My ds (2.8) has been at nursery since 8 mths old, but since he moved to the 'biggie' room (2 yrs and above) apparently they have been quite concerned about his behaviour. In particular hitting and/or pushing/attacking other children for no reason. Ie he's not being provoked or fighting over toys, he'll be paying attention to something closely and then take it into his head to go and push another child. They're concerned because he doesn't seen to realise that this is wrong or unacceptable behaviour. They gave me along list of observations of this sort of thing and want to call in Early Years support to do an assessment. He's there 2.5 days a week and with me the rest. He does hit my and hubby, but we usually can tell that it's because he's tired/hungry or frustrated. I haven't seen him do this to other children when I'm with him (toddler group, when friends are round etc). Obviously this has really upset me, he is a very active and bright boy but they seem to think it is not just 'his age'. Anyone else had this sort of thing? I'm thinking that they are going to be looking into the autism angle tho haven't had any concerns about this previously.... sorry for the long post.

OP posts:
edam · 20/07/2007 12:13

What do you do when he hits you? Do you tell him off? Does he know it's wrong to hit? At his age I think he's old enough for naughty step/time out. He needs to get a firm message that hitting is NOT ok.

Early years might be very helpful if there's something more to it than normal small child argy-bargy. Or very reassuring if it is!

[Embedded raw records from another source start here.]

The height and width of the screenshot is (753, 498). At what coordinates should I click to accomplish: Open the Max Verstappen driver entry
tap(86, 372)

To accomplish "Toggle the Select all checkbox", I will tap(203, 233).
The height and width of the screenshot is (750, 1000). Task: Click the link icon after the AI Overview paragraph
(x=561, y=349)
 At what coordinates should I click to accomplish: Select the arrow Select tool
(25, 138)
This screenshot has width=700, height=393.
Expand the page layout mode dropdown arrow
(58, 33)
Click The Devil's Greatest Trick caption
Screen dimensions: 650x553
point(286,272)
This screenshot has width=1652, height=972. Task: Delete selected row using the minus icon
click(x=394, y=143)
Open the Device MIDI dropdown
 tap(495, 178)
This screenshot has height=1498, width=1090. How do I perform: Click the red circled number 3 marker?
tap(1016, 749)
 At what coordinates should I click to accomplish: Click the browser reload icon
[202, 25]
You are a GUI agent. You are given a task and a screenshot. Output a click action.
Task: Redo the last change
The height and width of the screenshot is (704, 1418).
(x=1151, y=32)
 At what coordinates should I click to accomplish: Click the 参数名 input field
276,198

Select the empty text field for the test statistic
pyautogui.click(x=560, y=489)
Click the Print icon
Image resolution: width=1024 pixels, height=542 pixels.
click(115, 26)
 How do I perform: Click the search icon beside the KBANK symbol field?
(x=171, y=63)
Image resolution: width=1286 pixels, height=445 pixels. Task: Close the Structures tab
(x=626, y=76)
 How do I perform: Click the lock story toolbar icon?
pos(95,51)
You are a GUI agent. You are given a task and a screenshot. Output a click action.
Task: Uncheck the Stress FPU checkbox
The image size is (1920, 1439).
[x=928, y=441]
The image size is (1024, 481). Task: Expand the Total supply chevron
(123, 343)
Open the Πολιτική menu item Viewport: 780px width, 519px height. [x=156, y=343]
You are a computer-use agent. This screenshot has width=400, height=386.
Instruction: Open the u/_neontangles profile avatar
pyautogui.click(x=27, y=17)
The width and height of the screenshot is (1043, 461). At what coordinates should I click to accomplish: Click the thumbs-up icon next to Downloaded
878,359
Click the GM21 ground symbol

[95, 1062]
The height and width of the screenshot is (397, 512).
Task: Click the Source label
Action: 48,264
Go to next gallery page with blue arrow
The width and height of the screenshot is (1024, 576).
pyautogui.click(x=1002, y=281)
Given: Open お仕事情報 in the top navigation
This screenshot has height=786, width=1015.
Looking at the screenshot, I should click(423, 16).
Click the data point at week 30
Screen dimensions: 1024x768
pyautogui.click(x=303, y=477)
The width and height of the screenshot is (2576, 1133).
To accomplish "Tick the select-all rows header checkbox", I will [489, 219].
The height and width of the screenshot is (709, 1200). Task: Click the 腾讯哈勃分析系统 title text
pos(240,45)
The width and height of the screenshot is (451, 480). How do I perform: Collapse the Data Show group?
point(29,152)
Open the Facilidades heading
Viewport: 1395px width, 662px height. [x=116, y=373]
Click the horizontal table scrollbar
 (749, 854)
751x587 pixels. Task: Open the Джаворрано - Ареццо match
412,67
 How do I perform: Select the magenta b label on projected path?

QueenBodicea · 20/07/2007 12:30

Hi MB
Sorry you are having a bit of a worrying time. I had a similar situation with my DS. For us it started when he was only 9 months old when he started biting us and other children at nursery often for no obvious reason. We tried various tactics like ignoring him and making a fuss of the other child etc and also found a childminder where he could have one to one attention which helped so that there were not constantly other children around. Gradually the biting happened less and less but he did grow into a very active toddler and certainly there were times when he would hit other children and nobody could see why. Once he started school there were still some behaviour issues and I too was concerned that he might have a mild form of autism. In the end he was diagnosed with ADHD. However, many toddler boys are like this without them having a special need so please don't interpret this as your DS having the same issue particularly as with your DS this is the only symptom. I think a lot of boys just grow out of this boisterous behaviour. The nursery are probably being cautious as if there is a special need it is better for the child and parents if is understood earlier rather than later. FWIW my DS is lovely, intelligent and popular with his peers depsite his sometimes challenging behaviour! Good luck with this.

Missbully · 24/07/2007 13:37

Thanks for your responses - i've not had chance to get online til now. We do discipline at home - very firm NO and time out (i use the hall as we sometimes travel to inlaws who live in a bungalow so no stairs!!) and then sorry and then move on and don't harp on about it.

Taking a step back I realise that if there is something more than 'normal' boisterous boy behaviour then at least we have had an early heads up. Unfortunately the assessment won't happen until Sept and I am due my second child end Sept!! But at least the nursery and us are all on the same page now re discipline now.
Boudicea - my son seems very popular too! So we'll see what happens.